United Future leader Peter Dunne said today he was disappointed the 9 Green MP’s were preventing ordinary New Zealanders from having a say on the controversial Civil Union Bill.

Mr Dunne wrote to the co-leaders of the Green party today urging the Greens to vote in favour of an amendment to the Civil Union Bill that would see the Bill, if passed, made subject to a national referendum at the next election.

Mr Dunne said “The Green caucus has not had the courtesy to respond to that request.
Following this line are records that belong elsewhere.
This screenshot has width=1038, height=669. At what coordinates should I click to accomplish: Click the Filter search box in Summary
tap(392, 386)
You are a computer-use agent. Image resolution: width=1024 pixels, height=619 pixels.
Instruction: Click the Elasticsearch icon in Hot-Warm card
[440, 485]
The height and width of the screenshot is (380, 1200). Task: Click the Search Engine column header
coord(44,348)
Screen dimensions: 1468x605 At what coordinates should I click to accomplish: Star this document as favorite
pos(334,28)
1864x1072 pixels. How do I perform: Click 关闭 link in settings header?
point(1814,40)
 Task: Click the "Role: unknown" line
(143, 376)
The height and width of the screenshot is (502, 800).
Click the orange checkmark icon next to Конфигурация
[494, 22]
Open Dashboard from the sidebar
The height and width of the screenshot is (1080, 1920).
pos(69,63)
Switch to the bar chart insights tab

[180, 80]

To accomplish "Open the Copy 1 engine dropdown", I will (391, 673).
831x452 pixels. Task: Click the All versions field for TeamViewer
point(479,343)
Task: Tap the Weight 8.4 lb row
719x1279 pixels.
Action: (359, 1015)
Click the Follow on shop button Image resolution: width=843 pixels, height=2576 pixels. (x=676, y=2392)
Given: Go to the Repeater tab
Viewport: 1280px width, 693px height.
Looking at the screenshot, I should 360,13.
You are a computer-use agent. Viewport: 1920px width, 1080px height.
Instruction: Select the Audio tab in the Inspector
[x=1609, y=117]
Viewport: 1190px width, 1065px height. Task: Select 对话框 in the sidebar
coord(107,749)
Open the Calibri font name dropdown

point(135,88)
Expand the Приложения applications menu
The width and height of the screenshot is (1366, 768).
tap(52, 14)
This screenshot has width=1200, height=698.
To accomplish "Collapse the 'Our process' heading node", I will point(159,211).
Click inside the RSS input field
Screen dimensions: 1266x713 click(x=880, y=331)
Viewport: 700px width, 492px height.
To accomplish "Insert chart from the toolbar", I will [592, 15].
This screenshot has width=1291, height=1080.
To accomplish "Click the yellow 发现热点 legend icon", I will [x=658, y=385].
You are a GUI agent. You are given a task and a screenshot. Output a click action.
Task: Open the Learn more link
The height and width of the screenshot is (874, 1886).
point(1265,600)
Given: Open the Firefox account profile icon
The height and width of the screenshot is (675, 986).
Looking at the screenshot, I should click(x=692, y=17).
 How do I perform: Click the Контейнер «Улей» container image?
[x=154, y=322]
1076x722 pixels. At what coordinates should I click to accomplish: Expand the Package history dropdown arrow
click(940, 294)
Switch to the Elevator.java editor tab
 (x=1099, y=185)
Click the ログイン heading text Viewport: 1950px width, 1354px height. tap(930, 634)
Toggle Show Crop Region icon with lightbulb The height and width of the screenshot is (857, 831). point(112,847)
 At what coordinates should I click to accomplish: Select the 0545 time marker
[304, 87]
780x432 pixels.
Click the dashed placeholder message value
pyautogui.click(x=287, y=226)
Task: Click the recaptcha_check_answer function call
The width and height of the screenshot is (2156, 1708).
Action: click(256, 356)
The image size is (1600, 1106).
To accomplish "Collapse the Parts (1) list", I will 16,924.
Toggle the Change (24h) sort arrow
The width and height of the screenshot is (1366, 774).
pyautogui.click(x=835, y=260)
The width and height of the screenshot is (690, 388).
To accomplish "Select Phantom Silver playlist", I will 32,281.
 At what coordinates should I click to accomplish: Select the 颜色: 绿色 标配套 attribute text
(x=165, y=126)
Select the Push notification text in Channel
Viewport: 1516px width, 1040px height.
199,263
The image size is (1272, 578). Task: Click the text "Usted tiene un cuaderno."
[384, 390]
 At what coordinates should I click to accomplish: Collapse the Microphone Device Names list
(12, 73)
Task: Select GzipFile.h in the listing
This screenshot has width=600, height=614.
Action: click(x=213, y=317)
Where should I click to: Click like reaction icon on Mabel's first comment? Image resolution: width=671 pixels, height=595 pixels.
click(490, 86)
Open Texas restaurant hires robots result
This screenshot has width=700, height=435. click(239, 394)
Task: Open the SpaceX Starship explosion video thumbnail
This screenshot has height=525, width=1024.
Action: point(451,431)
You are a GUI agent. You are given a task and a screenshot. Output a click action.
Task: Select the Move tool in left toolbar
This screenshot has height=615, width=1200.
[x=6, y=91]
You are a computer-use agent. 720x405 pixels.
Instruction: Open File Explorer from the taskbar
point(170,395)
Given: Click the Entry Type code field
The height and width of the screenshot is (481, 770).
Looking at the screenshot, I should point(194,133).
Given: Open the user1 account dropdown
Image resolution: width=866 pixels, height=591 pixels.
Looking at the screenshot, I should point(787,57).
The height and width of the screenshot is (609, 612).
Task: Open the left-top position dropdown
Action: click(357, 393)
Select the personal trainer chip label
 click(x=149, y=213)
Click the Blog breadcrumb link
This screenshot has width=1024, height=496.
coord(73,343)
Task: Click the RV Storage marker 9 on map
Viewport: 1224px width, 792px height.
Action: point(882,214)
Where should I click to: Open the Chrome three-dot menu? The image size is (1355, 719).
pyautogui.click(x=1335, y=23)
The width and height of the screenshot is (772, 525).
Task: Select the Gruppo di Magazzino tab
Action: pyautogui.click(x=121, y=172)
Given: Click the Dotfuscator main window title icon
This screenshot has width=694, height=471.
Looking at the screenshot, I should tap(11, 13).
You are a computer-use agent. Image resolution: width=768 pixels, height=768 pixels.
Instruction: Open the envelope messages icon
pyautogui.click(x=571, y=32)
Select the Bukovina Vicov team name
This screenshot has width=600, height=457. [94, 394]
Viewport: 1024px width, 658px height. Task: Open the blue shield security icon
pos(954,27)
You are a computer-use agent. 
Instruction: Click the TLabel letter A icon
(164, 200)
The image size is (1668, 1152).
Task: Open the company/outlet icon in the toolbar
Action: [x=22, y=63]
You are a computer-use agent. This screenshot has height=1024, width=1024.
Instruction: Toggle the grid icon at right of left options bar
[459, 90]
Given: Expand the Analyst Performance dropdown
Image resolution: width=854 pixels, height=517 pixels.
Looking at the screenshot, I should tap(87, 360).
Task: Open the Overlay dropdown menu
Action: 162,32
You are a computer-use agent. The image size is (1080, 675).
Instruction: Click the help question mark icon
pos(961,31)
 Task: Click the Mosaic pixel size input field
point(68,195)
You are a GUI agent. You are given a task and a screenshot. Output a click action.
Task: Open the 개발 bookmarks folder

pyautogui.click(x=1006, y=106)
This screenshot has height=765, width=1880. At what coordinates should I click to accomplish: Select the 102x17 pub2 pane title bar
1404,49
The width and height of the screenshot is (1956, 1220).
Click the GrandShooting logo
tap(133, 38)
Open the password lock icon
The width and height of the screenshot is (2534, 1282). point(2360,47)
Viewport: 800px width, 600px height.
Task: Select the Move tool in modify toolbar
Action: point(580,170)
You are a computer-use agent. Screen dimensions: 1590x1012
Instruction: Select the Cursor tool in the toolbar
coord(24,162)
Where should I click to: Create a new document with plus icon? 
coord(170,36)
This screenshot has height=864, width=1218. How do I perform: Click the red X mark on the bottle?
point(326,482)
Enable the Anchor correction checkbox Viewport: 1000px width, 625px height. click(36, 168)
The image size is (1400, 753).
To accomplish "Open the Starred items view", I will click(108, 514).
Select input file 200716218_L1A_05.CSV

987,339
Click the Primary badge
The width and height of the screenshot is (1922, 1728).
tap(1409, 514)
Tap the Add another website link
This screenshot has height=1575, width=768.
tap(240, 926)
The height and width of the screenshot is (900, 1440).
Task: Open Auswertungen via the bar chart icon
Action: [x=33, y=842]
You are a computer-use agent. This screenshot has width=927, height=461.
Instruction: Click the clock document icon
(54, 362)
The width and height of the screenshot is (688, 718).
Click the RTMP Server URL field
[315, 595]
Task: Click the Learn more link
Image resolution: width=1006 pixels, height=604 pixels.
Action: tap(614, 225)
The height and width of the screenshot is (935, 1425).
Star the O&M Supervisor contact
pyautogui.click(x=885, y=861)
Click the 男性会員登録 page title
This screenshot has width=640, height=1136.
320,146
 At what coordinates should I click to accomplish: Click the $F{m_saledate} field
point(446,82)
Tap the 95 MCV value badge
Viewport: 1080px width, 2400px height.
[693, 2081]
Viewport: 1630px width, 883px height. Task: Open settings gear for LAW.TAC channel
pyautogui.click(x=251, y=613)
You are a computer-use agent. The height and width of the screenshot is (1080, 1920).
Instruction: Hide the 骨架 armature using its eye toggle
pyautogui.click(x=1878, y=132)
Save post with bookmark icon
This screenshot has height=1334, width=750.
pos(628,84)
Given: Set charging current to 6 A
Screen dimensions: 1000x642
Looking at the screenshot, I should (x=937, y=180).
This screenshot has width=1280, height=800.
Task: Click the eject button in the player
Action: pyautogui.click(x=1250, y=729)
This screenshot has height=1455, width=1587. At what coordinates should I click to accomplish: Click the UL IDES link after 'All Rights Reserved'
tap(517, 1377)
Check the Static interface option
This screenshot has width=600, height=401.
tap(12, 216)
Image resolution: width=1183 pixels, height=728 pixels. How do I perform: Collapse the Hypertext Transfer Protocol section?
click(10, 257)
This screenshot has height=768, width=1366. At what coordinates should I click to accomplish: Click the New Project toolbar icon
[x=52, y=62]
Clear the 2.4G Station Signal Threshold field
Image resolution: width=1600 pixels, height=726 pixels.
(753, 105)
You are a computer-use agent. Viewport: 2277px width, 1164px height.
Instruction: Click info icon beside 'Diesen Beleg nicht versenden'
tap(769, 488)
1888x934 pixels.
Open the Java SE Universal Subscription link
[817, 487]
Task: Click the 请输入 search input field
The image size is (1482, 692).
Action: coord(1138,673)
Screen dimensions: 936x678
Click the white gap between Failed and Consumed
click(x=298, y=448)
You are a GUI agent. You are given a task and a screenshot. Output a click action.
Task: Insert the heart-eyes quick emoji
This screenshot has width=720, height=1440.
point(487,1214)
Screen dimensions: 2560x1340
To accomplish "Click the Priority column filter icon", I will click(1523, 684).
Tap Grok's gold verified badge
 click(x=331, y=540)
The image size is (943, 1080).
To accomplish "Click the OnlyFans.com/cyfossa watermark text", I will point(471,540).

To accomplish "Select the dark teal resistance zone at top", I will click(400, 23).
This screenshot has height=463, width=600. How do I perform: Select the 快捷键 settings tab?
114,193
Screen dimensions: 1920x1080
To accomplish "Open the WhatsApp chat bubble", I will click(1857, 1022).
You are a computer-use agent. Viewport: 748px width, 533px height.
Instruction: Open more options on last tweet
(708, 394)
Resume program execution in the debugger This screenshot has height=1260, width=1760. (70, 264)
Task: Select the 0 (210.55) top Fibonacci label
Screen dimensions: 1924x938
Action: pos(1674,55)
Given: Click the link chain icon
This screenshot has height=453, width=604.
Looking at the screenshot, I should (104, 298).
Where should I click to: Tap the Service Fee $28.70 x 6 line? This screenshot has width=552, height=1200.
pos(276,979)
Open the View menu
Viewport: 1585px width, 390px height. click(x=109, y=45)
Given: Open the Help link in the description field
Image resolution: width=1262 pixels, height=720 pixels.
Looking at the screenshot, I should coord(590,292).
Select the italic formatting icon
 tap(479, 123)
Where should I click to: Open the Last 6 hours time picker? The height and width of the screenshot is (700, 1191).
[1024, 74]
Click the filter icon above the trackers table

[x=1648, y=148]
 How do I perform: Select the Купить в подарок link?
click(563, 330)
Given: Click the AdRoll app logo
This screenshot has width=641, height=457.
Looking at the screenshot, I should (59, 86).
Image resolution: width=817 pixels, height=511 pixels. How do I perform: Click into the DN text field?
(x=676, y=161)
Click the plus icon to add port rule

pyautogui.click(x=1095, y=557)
I am assuming from their silence that they do not favour the notion of a referendum on this issue which is clearly dividing Parliament and the nation.

“Curiously, that objection to a referendum on an important issue has not always been the Greens’ position.

“On July 22, 1998, the Green co-leaders, Jeanette Fitzsimons and Rod Donald, waxed indignant about the Liberal government in Tasmania making changes to the Tasmanian Parliament without putting the issue to a referendum.

“The public would not tolerate such a move in New Zealand, they fulminated.

“Further, on August 8, 2001, Rod Donald advocated for a public referendum if the Government of the day proposed significant changes to the electoral system in New Zealand.”

Mr Dunne said “It’s clear then that the Greens favour public referenda, when it suits them, and when it means they will be able to retain the perks of being in Parliament, even though they have shown they cannot win and hold an electorate seat.

“The Greens are also responsible for the Government being able to ram this Bill through Parliament, because it is those 9 MP’s who voted to allow the Government to take it under urgency.

“I want New Zealanders to know that, if this Bill is passed later this week without widespread public input, it will have been the responsibility of the 9 Green MP’s who allowed urgency and opposed a public referendum,” concluded Mr Dunne.